Confirmed advanced NSCLC patients who had received anlotinib alone or in combination were enrolled. An overall analysis of the efficacy and safety of anlotinib was performed in all patients, and then subgroup analysis was used to further compare the efficacy between anlotinib monotherapy and combination therapy. The primary endpoint was progression-free survival (PFS), and the secondary endpoints were ADR, ORR, and DCR.
A total of 240 patients were included. The overall median PFS was 8.5 months (95% confidence interval [CI]: 7.1-9.9 months). Anlotinib treatment regimens (monotherapy or combination therapy) and whether they received previous antiangiogenesis were associated with PFS. Anlotinib plus immunotherapy achieved longer PFS than anlotinib monotherapy (median PFS: 10.5 vs 6.5 months, p=0.007). Stratification analysis showed the PFS of anlotinib plus immunotherapy was significantly longer in male, adenocarcinoma, <=65 years old, patients stage IV, EGFR wild type, with extrathoracic metastasis, performance status scores ≥2, the first-line treatment, patients with a history of hypertension and no previous antiangiogenesis than anlotinib monotherapy. The median PFS of anlotinib plus chemotherapy, targeted therapy was slightly longer than anlotinib alone (respectively, 10.5 vs 6.5 months, p=0.095; 9.5 vs 6.5 months, p=0.177). Adverse reactions were mostly mild and acceptable, with hypertension being the most common.

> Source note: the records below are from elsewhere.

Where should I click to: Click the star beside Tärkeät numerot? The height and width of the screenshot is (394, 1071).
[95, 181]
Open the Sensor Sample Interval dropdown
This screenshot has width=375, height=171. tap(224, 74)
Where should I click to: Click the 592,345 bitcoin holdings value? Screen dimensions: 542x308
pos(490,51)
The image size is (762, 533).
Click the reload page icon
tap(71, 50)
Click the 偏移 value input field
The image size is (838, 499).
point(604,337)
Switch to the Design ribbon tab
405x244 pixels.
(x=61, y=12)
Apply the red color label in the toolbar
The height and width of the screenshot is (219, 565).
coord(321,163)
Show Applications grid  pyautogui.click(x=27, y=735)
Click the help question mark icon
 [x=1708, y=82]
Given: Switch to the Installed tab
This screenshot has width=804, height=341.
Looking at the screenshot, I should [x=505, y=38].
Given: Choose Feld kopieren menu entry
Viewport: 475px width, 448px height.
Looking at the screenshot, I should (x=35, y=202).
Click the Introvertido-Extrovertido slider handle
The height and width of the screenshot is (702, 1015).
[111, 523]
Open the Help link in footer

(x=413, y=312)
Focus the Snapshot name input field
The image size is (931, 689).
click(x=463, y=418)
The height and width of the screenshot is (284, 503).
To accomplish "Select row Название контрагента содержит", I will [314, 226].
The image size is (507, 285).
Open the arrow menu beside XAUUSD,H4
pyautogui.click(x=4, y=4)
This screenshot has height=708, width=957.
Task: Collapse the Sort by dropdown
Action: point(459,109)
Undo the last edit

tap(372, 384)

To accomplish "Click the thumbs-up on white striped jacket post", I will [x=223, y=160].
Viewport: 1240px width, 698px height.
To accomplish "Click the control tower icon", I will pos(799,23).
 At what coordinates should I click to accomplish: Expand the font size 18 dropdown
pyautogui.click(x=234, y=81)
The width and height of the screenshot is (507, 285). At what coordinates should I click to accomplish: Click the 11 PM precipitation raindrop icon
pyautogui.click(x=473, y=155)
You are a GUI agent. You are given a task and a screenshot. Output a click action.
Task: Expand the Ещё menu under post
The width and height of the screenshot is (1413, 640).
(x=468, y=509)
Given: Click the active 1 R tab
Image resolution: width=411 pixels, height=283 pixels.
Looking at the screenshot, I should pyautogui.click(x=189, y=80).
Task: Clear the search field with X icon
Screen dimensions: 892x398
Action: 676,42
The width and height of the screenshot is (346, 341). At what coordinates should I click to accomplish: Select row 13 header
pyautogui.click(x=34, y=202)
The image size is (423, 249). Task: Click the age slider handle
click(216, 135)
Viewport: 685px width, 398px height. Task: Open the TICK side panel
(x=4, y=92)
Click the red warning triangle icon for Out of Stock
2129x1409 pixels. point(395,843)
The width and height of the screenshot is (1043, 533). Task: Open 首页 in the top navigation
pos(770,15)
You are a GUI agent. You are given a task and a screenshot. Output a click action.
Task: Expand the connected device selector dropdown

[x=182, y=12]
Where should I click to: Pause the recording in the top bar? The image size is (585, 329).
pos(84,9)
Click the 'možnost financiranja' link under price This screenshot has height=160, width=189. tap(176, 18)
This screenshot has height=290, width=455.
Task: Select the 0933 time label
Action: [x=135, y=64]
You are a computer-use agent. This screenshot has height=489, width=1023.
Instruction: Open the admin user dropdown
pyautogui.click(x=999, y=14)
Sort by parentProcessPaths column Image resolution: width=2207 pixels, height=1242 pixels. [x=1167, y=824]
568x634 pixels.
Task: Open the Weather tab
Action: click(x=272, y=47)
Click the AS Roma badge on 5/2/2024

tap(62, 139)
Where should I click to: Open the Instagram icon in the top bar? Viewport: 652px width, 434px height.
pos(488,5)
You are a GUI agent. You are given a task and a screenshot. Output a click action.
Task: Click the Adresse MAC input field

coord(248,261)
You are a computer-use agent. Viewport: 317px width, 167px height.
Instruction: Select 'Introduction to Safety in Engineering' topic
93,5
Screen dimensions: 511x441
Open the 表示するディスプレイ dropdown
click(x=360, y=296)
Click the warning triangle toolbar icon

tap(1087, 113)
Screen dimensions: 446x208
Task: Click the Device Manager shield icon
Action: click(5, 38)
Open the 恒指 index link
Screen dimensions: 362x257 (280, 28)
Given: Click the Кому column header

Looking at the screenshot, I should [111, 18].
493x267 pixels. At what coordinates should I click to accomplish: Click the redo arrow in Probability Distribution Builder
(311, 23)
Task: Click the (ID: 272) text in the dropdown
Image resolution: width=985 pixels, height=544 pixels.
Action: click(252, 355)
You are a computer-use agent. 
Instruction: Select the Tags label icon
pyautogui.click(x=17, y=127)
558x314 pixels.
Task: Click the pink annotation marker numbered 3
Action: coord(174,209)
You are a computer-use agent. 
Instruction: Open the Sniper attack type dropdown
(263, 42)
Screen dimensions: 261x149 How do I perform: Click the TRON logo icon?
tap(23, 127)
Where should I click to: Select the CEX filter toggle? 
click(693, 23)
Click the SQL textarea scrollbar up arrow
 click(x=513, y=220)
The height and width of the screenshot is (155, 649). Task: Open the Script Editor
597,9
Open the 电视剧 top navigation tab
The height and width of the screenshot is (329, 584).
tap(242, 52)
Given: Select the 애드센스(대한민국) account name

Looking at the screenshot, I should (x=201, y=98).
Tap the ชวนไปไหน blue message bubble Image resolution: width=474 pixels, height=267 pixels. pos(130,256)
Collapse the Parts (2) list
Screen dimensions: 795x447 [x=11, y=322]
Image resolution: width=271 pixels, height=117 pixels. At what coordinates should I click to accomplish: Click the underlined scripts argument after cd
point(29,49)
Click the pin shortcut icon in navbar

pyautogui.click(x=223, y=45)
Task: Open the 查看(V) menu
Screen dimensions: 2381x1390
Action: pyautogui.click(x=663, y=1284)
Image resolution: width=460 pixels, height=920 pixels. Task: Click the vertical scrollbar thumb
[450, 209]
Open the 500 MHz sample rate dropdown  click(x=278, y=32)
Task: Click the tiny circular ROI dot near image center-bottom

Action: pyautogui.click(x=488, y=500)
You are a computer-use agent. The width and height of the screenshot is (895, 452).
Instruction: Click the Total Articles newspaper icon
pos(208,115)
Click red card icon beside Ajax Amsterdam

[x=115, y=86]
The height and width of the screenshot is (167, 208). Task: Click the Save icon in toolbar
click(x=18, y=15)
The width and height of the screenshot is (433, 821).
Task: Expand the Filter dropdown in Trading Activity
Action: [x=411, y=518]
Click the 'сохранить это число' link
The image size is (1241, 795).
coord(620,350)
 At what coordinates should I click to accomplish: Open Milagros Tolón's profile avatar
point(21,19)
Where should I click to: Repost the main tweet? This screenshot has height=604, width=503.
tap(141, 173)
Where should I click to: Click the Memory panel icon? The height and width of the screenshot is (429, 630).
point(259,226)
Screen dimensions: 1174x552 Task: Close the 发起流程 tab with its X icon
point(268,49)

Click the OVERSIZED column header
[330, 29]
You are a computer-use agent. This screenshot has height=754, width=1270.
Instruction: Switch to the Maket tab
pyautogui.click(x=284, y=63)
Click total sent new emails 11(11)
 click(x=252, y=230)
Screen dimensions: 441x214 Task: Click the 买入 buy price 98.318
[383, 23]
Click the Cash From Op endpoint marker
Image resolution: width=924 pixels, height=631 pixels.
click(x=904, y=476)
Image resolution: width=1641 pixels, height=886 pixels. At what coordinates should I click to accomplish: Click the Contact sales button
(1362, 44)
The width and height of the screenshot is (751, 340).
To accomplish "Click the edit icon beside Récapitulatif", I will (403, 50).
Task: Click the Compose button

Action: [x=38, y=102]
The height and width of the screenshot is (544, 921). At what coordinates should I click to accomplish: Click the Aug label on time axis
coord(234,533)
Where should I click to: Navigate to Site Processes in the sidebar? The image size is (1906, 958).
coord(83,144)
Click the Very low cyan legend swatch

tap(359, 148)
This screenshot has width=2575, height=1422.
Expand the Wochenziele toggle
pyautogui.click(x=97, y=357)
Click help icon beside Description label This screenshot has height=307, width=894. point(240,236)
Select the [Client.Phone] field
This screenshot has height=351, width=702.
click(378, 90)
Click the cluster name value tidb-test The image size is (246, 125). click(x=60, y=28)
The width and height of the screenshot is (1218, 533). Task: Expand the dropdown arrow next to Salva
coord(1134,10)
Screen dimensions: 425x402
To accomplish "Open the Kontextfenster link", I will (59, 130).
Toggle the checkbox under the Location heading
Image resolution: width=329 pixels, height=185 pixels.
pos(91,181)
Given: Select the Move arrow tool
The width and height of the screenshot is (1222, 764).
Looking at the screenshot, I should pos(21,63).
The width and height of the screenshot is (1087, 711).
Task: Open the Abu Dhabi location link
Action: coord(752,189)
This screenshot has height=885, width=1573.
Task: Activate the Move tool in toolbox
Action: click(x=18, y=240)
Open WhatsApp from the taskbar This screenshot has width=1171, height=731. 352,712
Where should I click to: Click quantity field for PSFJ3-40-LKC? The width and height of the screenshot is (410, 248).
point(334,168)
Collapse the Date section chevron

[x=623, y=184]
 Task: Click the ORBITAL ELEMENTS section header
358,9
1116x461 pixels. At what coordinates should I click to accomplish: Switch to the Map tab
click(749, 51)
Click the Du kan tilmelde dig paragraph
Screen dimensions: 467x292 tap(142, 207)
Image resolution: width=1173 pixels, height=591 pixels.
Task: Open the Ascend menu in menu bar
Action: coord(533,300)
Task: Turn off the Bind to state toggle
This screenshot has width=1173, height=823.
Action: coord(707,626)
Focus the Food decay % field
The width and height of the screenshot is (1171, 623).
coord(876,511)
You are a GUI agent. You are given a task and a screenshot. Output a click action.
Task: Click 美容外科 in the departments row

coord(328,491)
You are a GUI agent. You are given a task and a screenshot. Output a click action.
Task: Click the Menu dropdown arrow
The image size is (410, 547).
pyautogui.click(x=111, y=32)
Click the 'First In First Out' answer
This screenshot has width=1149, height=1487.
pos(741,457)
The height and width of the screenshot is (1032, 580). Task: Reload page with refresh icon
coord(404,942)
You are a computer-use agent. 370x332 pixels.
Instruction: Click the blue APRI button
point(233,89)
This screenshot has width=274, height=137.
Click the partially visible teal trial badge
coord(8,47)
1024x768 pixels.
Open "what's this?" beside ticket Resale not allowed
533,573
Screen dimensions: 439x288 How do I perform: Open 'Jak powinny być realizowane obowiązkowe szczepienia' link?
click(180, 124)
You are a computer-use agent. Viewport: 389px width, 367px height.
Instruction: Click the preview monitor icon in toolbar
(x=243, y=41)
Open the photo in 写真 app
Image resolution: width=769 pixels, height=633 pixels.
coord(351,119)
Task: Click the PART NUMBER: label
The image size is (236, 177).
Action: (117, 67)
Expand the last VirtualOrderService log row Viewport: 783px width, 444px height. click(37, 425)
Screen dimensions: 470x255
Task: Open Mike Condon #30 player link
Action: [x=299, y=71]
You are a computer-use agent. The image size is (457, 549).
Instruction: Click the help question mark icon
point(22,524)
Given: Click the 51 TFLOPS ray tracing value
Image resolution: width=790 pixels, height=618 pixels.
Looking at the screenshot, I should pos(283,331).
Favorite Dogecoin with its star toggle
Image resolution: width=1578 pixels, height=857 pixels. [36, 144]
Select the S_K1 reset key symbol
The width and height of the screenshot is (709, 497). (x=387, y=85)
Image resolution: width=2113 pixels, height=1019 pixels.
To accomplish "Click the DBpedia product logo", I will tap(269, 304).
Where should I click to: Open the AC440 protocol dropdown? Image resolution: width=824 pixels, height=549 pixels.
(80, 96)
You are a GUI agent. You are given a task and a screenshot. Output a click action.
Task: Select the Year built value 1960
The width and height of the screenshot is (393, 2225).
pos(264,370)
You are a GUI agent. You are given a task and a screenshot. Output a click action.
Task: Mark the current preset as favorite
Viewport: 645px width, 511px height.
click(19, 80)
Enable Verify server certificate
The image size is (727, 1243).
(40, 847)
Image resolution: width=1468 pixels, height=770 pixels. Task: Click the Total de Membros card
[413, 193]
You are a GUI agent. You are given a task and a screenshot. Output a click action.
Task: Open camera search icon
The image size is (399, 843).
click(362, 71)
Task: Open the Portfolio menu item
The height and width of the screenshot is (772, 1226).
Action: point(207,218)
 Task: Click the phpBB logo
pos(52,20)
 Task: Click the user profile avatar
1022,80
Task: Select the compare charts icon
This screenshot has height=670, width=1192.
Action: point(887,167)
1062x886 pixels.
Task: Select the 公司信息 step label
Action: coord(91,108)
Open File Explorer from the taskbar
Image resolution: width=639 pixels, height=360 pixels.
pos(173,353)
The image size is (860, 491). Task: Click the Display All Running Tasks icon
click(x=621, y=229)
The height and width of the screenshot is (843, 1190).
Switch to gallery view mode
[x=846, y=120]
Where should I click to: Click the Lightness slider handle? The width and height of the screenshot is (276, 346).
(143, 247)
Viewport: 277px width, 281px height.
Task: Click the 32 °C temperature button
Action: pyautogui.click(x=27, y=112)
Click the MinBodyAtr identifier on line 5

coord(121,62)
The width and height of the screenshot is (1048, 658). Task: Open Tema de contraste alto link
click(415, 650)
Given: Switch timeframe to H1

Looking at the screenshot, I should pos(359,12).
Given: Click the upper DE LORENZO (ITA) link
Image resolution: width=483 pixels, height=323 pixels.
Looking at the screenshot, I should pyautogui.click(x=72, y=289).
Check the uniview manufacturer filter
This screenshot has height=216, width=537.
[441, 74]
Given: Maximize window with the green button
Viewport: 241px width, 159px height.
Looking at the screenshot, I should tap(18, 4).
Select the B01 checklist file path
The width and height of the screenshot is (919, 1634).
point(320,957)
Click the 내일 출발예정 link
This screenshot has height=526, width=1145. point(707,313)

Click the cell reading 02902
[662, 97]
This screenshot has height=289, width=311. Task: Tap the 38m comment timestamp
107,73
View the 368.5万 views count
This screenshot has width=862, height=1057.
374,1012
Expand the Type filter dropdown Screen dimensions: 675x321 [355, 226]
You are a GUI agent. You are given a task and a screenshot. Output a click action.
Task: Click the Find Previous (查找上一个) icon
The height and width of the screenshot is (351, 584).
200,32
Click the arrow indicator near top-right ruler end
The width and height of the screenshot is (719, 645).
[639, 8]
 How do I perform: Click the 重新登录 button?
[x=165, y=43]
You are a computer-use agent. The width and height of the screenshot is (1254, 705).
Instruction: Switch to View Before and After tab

Anlotinib is effective and tolerable in advanced NSCLC patients. Immunotherapy combination with anlotinib significantly improved PFS. The efficacy of anlotinib may be impaired by previous antiangiogenic therapy, which can be investigated in further studies.
安罗替尼广泛应用于非小细胞肺癌(NSCLC)的临床治疗,可单独使用或与其他抗癌药物联合使用。本研究旨在探讨含安罗替尼方案的真实世界疗效和安全性。
纳入确诊的晚期NSCLC患者,这些患者单独或联合使用过安罗替尼。对所有患者进行安罗替尼疗效和安全性的总体分析,然后进行亚组分析以进一步比较安罗替尼单药治疗与联合治疗之间的疗效。主要终点为无进展生存期(PFS),次要终点为不良反应(ADR)、客观缓解率(ORR)和疾病控制率(DCR)。
共纳入240例患者。总体中位PFS为8.5个月(95%置信区间[CI]:7.1 - 9.9个月)。安罗替尼治疗方案(单药治疗或联合治疗)以及是否接受过先前的抗血管生成治疗与PFS相关。安罗替尼联合免疫治疗的PFS长于安罗替尼单药治疗(中位PFS:10.5 vs 6.5个月,p = 0.007)。分层分析显示,安罗替尼联合免疫治疗在男性、腺癌、≤65岁、IV期患者、EGFR野生型、有胸外转移、体能状态评分≥2、一线治疗、有高血压病史且未接受过先前抗血管生成治疗的患者中,PFS显著长于安罗替尼单药治疗。安罗替尼联合化疗、靶向治疗的中位PFS略长于安罗替尼单药治疗(分别为10.5 vs 6.5个月,p = 0.095;9.5 vs 6.5个月,p = 0.177)。不良反应大多轻微且可接受,高血压最为常见。
安罗替尼在晚期NSCLC患者中有效且耐受性良好。免疫治疗与安罗替尼联合可显著改善PFS。先前的抗血管生成治疗可能会损害安罗替尼的疗效,这可在进一步研究中进行探讨。